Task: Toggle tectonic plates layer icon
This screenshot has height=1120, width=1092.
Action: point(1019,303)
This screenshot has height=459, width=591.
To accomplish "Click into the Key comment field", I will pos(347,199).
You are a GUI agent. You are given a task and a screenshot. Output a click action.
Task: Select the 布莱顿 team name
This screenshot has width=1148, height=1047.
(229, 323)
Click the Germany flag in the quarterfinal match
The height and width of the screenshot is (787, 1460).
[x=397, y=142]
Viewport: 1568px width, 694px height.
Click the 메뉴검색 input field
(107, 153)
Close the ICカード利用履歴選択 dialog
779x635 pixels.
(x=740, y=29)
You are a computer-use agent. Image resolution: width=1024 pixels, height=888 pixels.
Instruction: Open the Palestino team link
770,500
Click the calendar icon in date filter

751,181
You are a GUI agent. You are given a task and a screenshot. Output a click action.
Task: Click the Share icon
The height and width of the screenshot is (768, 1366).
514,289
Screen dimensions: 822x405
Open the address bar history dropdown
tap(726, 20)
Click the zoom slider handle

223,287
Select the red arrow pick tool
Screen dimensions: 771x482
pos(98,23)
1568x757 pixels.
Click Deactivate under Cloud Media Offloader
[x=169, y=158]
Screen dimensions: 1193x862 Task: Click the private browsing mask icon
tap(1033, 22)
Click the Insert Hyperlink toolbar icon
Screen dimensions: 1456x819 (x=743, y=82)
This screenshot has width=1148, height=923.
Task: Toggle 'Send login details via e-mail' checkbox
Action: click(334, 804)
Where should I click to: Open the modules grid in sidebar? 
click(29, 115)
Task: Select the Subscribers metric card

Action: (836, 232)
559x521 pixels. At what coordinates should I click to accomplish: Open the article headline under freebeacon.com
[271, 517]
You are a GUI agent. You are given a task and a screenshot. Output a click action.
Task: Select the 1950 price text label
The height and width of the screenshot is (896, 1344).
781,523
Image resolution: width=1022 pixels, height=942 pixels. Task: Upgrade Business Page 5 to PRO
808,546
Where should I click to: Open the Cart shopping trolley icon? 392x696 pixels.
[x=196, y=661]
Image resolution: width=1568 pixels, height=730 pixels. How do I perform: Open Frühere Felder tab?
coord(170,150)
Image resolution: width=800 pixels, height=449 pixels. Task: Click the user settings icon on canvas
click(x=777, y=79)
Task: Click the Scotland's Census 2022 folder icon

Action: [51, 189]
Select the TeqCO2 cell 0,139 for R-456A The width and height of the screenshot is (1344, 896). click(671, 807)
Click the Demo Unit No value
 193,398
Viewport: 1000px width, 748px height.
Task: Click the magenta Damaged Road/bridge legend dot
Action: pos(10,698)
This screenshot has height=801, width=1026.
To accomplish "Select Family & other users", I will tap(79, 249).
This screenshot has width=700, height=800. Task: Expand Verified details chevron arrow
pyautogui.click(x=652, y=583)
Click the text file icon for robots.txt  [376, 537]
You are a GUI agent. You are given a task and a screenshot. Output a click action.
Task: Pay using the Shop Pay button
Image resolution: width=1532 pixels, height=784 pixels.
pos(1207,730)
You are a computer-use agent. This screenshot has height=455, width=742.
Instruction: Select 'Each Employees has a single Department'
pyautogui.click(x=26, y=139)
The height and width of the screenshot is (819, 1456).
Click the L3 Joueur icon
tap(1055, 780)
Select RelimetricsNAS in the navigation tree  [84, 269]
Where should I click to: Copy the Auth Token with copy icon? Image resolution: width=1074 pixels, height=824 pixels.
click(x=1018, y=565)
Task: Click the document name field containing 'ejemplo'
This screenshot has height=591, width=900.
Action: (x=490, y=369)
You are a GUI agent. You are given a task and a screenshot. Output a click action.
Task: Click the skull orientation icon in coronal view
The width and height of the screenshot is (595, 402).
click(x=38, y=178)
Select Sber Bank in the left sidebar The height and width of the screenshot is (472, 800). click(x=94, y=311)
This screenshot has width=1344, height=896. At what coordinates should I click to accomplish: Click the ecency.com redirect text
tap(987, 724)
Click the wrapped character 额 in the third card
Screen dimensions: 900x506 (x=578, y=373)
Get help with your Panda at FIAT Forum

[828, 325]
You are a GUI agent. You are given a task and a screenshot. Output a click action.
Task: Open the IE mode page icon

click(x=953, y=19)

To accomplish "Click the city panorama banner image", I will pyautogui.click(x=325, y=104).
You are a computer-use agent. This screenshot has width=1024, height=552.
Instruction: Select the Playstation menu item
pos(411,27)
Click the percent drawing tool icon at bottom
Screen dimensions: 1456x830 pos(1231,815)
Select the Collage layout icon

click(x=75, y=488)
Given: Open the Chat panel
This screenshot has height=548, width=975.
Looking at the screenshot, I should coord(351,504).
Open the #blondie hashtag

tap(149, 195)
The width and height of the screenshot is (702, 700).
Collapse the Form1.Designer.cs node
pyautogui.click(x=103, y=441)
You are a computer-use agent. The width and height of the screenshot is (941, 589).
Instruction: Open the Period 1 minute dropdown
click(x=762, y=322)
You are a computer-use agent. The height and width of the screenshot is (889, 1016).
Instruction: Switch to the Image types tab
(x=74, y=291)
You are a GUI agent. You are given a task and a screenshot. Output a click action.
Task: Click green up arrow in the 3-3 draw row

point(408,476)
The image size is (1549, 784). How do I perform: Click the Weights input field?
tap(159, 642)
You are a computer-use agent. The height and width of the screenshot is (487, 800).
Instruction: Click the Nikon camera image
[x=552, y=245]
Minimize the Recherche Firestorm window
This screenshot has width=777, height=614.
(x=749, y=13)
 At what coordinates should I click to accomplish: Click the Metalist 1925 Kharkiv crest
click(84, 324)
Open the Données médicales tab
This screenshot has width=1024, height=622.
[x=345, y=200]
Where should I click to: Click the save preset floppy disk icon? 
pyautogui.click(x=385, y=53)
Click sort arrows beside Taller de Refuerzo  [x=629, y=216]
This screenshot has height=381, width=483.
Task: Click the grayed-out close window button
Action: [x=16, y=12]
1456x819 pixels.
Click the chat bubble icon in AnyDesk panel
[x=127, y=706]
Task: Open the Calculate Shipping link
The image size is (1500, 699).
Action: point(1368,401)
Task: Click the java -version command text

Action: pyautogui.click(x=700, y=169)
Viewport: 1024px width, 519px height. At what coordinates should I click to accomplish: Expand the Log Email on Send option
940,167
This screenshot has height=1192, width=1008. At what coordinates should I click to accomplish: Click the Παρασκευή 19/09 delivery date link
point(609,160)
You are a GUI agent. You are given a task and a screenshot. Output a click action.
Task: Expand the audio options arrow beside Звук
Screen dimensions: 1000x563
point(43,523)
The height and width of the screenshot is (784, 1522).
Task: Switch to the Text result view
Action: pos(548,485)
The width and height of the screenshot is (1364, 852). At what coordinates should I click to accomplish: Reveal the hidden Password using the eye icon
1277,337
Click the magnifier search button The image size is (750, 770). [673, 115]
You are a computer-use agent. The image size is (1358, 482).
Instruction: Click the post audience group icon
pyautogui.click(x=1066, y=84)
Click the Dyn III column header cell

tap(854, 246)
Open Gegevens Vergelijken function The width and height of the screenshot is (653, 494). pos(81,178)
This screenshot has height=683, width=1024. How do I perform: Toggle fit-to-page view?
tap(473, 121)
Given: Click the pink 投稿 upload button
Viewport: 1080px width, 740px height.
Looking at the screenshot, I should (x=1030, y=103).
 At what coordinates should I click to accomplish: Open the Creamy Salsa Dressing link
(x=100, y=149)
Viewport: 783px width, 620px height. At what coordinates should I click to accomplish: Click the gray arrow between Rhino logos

» EXERCISE REQUIREMENTS
Reproduce, without any changes, the stretch of rows from the line containing "Click sort arrows" through the line containing "point(609,160)".

» PROBLEM SOLUTION
Click sort arrows beside Taller de Refuerzo  [x=629, y=216]
This screenshot has height=381, width=483.
Task: Click the grayed-out close window button
Action: [x=16, y=12]
1456x819 pixels.
Click the chat bubble icon in AnyDesk panel
[x=127, y=706]
Task: Open the Calculate Shipping link
The image size is (1500, 699).
Action: point(1368,401)
Task: Click the java -version command text

Action: pyautogui.click(x=700, y=169)
Viewport: 1024px width, 519px height. At what coordinates should I click to accomplish: Expand the Log Email on Send option
940,167
This screenshot has height=1192, width=1008. At what coordinates should I click to accomplish: Click the Παρασκευή 19/09 delivery date link
point(609,160)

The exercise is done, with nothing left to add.